**DOCUMENT**
_ _ _

Raimon was born in Xàtiva in the province of Valencia, Spain on December 2, 1940, at el carrer Blanc (White Street), which he references in some songs. In his youth he worked for several years as a radio broadcaster in his hometown, absorbing the music of artists as diverse as Juliette Gréco, The Platters, and Juanito Valderrama.
At age 21, he moved to Valencia in order to study history. It was there that he discovered Catalan culture, and read writers such as Ausiàs March, Salvador Espriu, Josep Pla, and Joan Fuster, among others. Prior to this, however, he had already written his first song, Al vent (To the wind).
In 1962, Raimon made his first public appearance at a literary prize ceremony. A little later, after entering a contest in Castelló, where Els Setze Jutges participated, he sang for them. Josep Maria Espinàs was impressed and invited him to Barcelona for the Fòrum Vergés. His success was immediate. Raimon surprised with the form and content of his songs. His urgent texts spoke of a rebellious existentialism; his style departed from the "French style" of Els Setze Jutges and offered a vision of the world tied not to the life of the Barcelona bourgeois in which musicians like Espinàs, Delfí Abella, and Enric Barbat lived, but rather to the Valencian working classes. His first EP appeared quickly on Catalan record label Edigsa in 1963; it included the songs Al vent, Som, La pedra, and A colps, and became a great sales success.
The Francoist era
During this period of success, he received a surprising proposal: to sing at the Festival de la Canción Mediterránea with a song in Catalan. Initially reticent, Raimon eventually accepted "per voluntat de servei al país i a la llengua" (as an act of service to the country and the language). Raimon, without a guitar, sang, together with Salomé, who gave a feminine interpretation of the love song Se'n va anar by Josep Maria Andreu and Lleó Borrell. The song, voted by the public, won first prize. From that moment, Catalan song, considered up to then a minority phenomenon of little consequence, began to receive the attention of the censors and of the institutions of the Franquistas, with the host of prohibitions that accompanied them.
Immediately thereafter, Raimon's second EP appeared, with Se'n va anar and three other tunes: the existential Disset anys, Cançó del capvespre (Raimon's first setting of a poem of Salvador Espriu) and Ahir, quickly known by its subtitle Diguem no, which would for many years be sung with altered lyrics that softened its overtly political message. Much later, Raimon confessed that he wanted to put Se'n va anar and Diguem no together because, if they banned the disc, they would ban the both of them.
In 1964 a third EP appeared, which featured the songs D'un temps d'un país and Cançó de les mans. That same year, his first LP saw light, a live album containing versions of the majority of his previously released songs and two new tunes, Si em mor and Cantarem la vida. In 1965, Raimon sang for the first time in Barcelona without Els Setze Jutges or other singers: his first solo recital took place in the Aliança del Poble Nou. The same year he began his international activities at the university at Leuven in Belgium. He published an EP with four love songs dedicated to the woman who would become his wife the following year. The songs were En tu estime el món, Treballaré el teu cos, Si un dia vols and No sé com.

_ _ _

**DATA BLOCK**

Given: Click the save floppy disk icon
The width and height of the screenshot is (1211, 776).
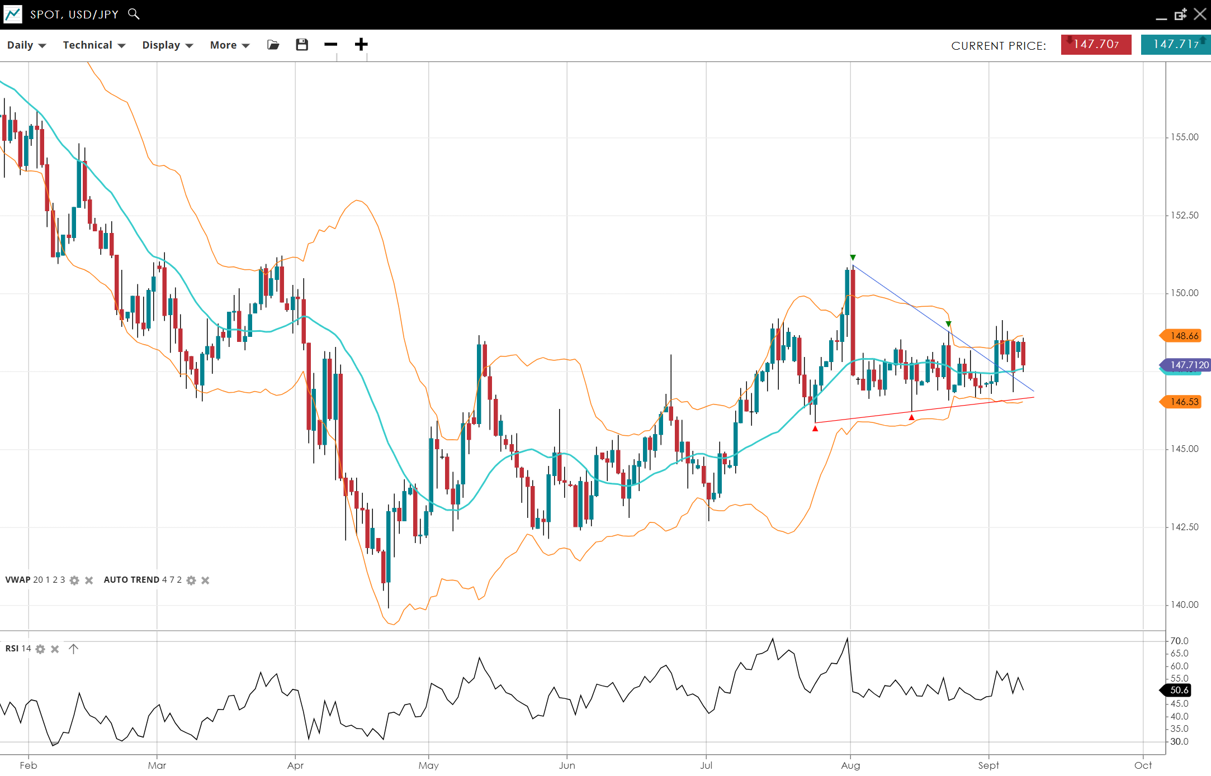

_ _ _

**PROBLEMS**
A. Condense the paragraph of the Raimon biography that begins "At age 21, he moved to Valencia" while keeping its main facts.
B. Rework the part of the Raimon biography that opens with the words containing "Immediately thereafter, Raimon's" and closes with "both of them.", putting "Years later" in place of "Much later".
C. Write the next part of the Raimon biography, picking up after its final sentence.
Nothing asked here concerns the listing.

**WRITTEN RESPONSES**
A. At 21, Raimon moved to Valencia to study history. There he discovered Catalan culture and read writers such as Ausiàs March, Salvador Espriu, Josep Pla, and Joan Fuster. He had already written his first song, Al vent (To the wind), before this.

B.
Immediately thereafter, Raimon's second EP appeared, with Se'n va anar and three other tunes: the existential Disset anys, Cançó del capvespre (Raimon's first setting of a poem of Salvador Espriu) and Ahir, quickly known by its subtitle Diguem no, which would for many years be sung with altered lyrics that softened its overtly political message. Years later, Raimon confessed that he wanted to put Se'n va anar and Diguem no together because, if they banned the disc, they would ban the both of them.

C.
In 1965, his historic open-air performance at the Institut Químic de Sarrià took place, the first true massive act of Catalan song; he also made his first appearances in Paris and Germany. The album Cançons de la roda del temps appeared that year, with a painting by Joan Miró on the cover. The music was centered around the book El caminant i el mur by Espriu, twelve poems which recall the solar cycle and the life cycle of man, to which Raimon added a concluding song of character more civic than metaphysical, Inici de càntic en el temple.
In France he released an album recorded live on June 7 at the Olympia, which won the Francis Carco award the following year for best foreign song, granted by the Académie du Disque Français. Unreleased versions of some songs censored in Spain appeared on this disc.
In 1967 he performed at the Teatre Romea, the first recital of a Catalan singer there. He also performed in Cuba, Switzerland, and other countries. A concert in Barcelona at the Palau de la Música Catalana on January 28 was released as a live album, Raimon Palau, with 12 songs. A last EP followed that same year.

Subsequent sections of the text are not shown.